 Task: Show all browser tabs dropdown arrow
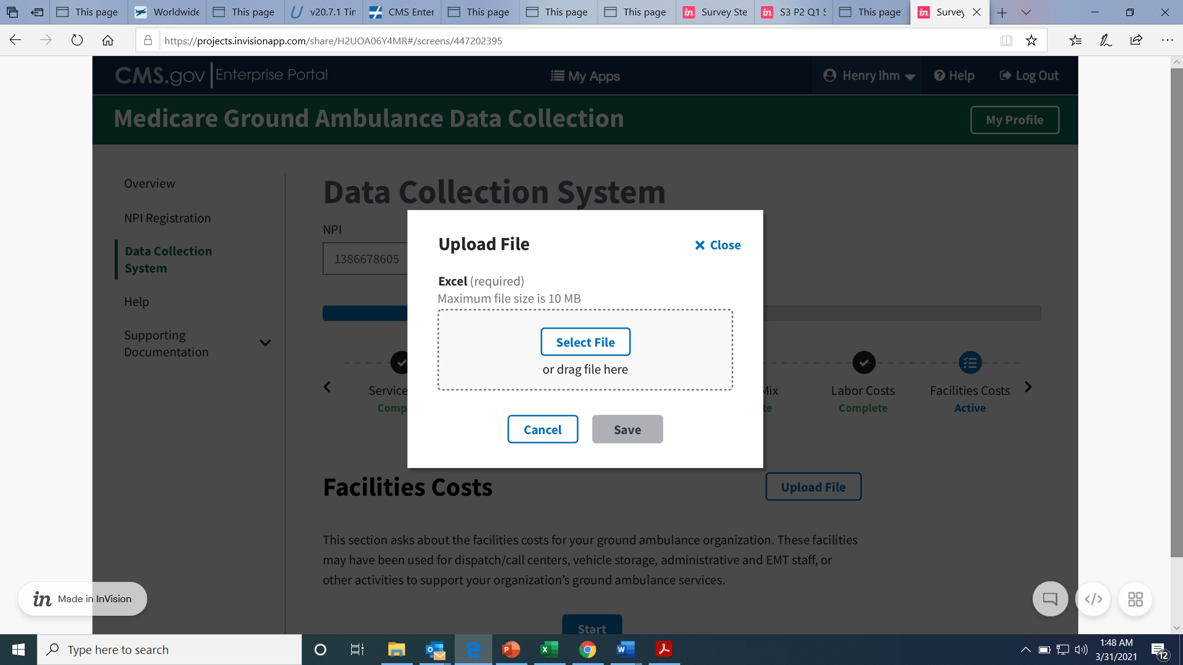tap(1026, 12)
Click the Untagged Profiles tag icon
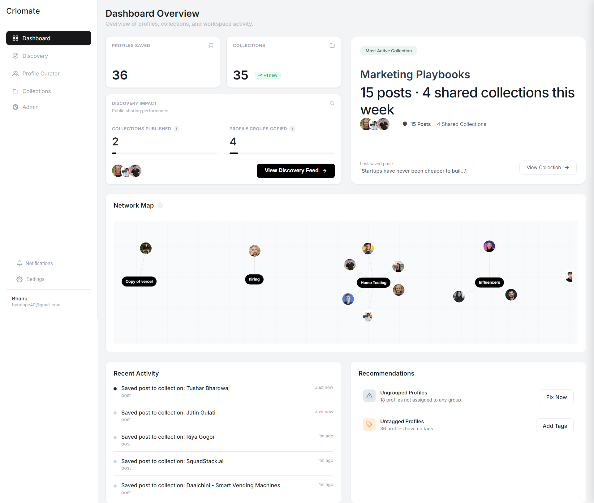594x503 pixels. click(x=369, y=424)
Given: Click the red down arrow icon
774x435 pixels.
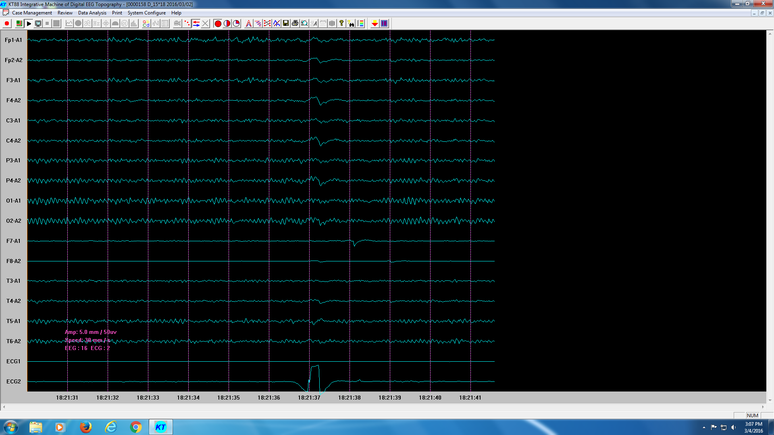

==

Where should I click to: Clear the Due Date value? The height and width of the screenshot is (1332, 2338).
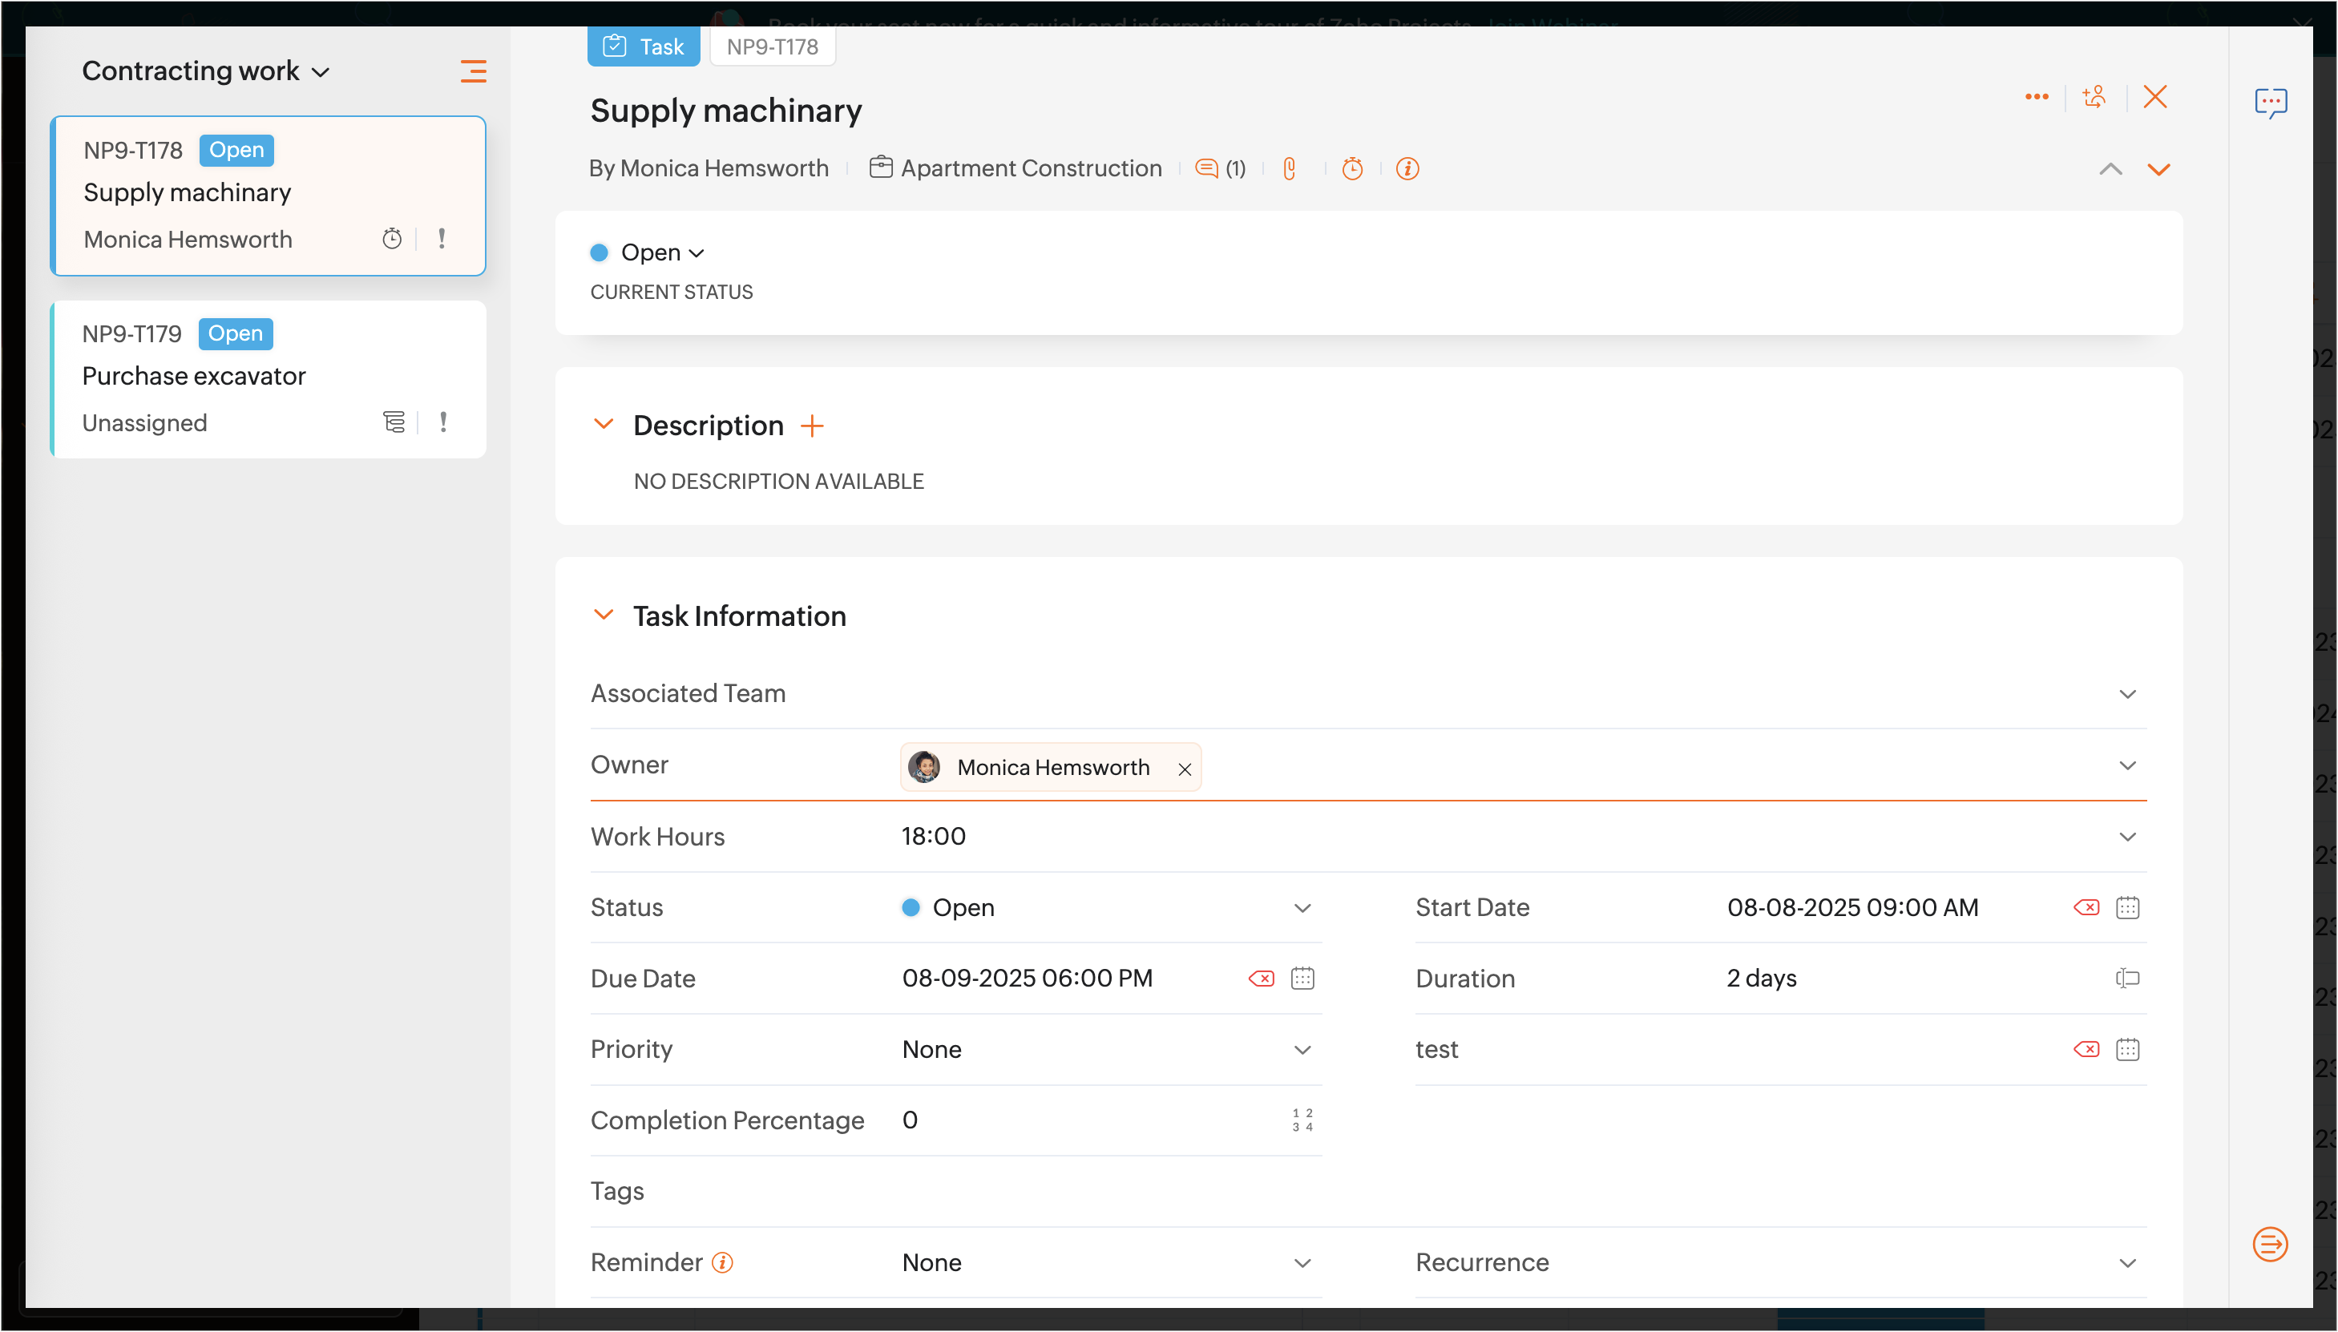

● **TASK BRIEF**:
Give back exactly the lines above from the one with "Click the Untagged Profiles tag icon" through the one with "774x435 pixels.", both included. Pictures don't belong in the copy.

● **TASK OUTPUT**:
Click the Untagged Profiles tag icon
594x503 pixels. click(x=369, y=424)
Given: Click the red down arrow icon
774x435 pixels.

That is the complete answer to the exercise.